We spoke to QM students to find out what’s what in the realm of sexual health, and find out whether there’s a gap between the myths and realities of responsibility
Queen Mary ranked 5th in the University Sex League of 2014, according to a recent survey. The survey, undertaken by popular website Student Beans, suggested that the average QM student has around 7.93 sexual partners. Although I can’t name a single person I know who’s slept with 0.93 of a person, the research certainly raises some interesting questions concerning sexual activity at university.
We’re taught about ‘responsibility’ as soon as we begin sex education in school, but it feels like from there on out, the buck stops with females. A factsheet produced in 2011 by leading sexual health charity FPA, only detailed statistics on how many female teenagers attended a sexual health clinic of some kind, and what kinds of contraception females were using.
This is despite the fact that other FPA statistics show that males and females in the UK have their first sexual encounter, on average, at the age of 16. Are we really supposed to believe that teenage males are having sex from a similar age to teenage females, but just aren’t supposed to also be accessing those facilities available to them?
So we decided to put these questions to the student body: Do males or females carry the weight of sexual responsibility in heterosexual relationships, regardless of long term relationships a one-night stands? Who do you think should hold responsibility for protecting against pregnancy? Do you think this is in the norm today?
There’s an assumption that men need not bother themselves too much with the nitty gritty of unplanned pregnancy or STI checks. One student who took the survey even commented:
“Bring me the male pill now please, let’s make those fuckers take hormonal medication for the rest of their lives”.
90.1% of those surveyed believed that the responsibility should be shared between males and females. However, 53% believed that despite this, women often took on the responsibility for protection against pregnancy. One of the surveyed argued that:
“I think there is still this idea that the pill means the responsibility for protecting pregnancy lies with a woman. In addition, because it is the woman who could become pregnant, it’s her responsibility to prevent it.”
A large majority of females who took the survey indicated that, even if condoms were used, they also used an alternative form of contraception, such as the pill or the implant. Out of the 50 females who took the survey most were using contraception that only a female can opt to use, and about half of these were also using condoms as protection. One of those surveyed suggested that:
“There are more contraceptive options open to women which protect against pregnancy only. By default, women often protect against pregnancy and partners aren’t included in these decisions.”

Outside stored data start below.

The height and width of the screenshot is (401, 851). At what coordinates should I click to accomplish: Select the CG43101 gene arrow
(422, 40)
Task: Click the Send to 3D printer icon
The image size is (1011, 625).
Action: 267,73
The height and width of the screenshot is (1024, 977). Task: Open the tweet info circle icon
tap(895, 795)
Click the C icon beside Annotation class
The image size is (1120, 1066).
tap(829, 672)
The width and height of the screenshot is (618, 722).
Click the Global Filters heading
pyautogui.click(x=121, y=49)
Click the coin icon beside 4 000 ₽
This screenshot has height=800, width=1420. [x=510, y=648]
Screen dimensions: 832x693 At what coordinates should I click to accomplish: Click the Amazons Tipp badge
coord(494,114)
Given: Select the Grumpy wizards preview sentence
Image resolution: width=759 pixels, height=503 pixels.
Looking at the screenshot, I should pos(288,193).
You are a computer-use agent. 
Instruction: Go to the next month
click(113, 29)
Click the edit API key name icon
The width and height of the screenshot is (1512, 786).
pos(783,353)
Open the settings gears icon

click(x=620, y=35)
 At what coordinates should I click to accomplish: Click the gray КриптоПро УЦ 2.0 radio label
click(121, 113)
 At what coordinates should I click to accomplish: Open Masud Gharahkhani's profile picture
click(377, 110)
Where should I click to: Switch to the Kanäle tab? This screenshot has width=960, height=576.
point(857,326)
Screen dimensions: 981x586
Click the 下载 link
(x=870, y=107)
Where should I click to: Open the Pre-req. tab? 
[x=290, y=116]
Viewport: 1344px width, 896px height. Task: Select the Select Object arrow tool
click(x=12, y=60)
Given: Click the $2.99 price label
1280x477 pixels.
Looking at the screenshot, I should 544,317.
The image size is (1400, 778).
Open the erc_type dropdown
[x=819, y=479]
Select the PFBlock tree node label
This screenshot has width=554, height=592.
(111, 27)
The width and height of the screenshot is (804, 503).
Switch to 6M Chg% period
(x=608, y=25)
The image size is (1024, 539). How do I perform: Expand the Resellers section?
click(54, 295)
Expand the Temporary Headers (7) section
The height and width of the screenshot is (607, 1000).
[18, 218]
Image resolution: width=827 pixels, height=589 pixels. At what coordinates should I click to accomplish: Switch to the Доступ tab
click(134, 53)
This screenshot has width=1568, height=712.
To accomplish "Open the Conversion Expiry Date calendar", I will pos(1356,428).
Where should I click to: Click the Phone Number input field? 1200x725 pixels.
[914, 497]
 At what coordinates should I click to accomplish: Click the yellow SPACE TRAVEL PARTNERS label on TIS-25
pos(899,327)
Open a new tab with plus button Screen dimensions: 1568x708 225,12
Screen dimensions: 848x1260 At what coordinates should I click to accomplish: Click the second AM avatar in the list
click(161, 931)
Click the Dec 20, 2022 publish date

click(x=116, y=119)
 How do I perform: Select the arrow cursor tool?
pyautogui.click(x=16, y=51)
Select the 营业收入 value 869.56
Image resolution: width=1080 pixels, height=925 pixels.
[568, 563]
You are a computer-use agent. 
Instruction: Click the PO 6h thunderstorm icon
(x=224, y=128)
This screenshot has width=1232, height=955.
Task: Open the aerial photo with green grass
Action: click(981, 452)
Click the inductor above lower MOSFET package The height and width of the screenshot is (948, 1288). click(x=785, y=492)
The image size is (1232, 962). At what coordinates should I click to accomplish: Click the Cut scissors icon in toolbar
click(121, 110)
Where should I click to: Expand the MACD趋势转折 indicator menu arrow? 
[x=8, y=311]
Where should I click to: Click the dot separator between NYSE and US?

In many ways, this feels pretty much accurate: of the 14 types of contraception listed on NHS website, condoms are the only kind that actually focus on ways men can prevent pregnancy. This could certainly prevent males from taking sexual responsibility in the same way that females do. On top of this, condoms are often seen as an awkward form of contraception, with 27.7% of participants admitting to having skipped on using a condom because of it “killing the mood”. One participant suggested that they might skip on the condom if they were drunk, while another suggested that “people can be dumb when their hormones get the better of them.”
According to our survey group however, when it comes to STIs, males are perceived as being a more active participant in protection. 95% of participants suggested that responsibility for protection against STIs should be shared between partners. Of these 63 participants, 47 said that they thought this was the case and that responsibility was usually shared. Those who thought it was not the case typically suggested that often both parties are to blame when it comes to avoiding their responsibility.
Research shows however that there are many more females diagnosed with STIs each year; the statistics for 2014 show that in London females are more often diagnosed than men. Taking Chlamydia as an example, 6,149 men tested positive for the STI compared to 8,856 women. This doesn’t mean that males or females are more or less careful with their sexual health, but could imply that females are better at getting checked out.
From statistics it’s hard to see who’s actually taking responsibility, but it’s clear that there is a perceived inequality in the way protection against pregnancy is handled; many seem to feel that women bear a greater burden. This is not to say that males are deliberately shirking responsibility, but maybe that they feel their options are limited. In some cases, it could be that women feel more comfortable looking after their bodies. As one person commented:
“I wouldn’t feel comfortable trusting a male with contraception. Maybe if they had to have babies…”.
The reasons why someone might take responsibility are difficult to fathom and quantify, but it’s clear that sexual responsibility and all the assumptions we have about who controls what still raises questions.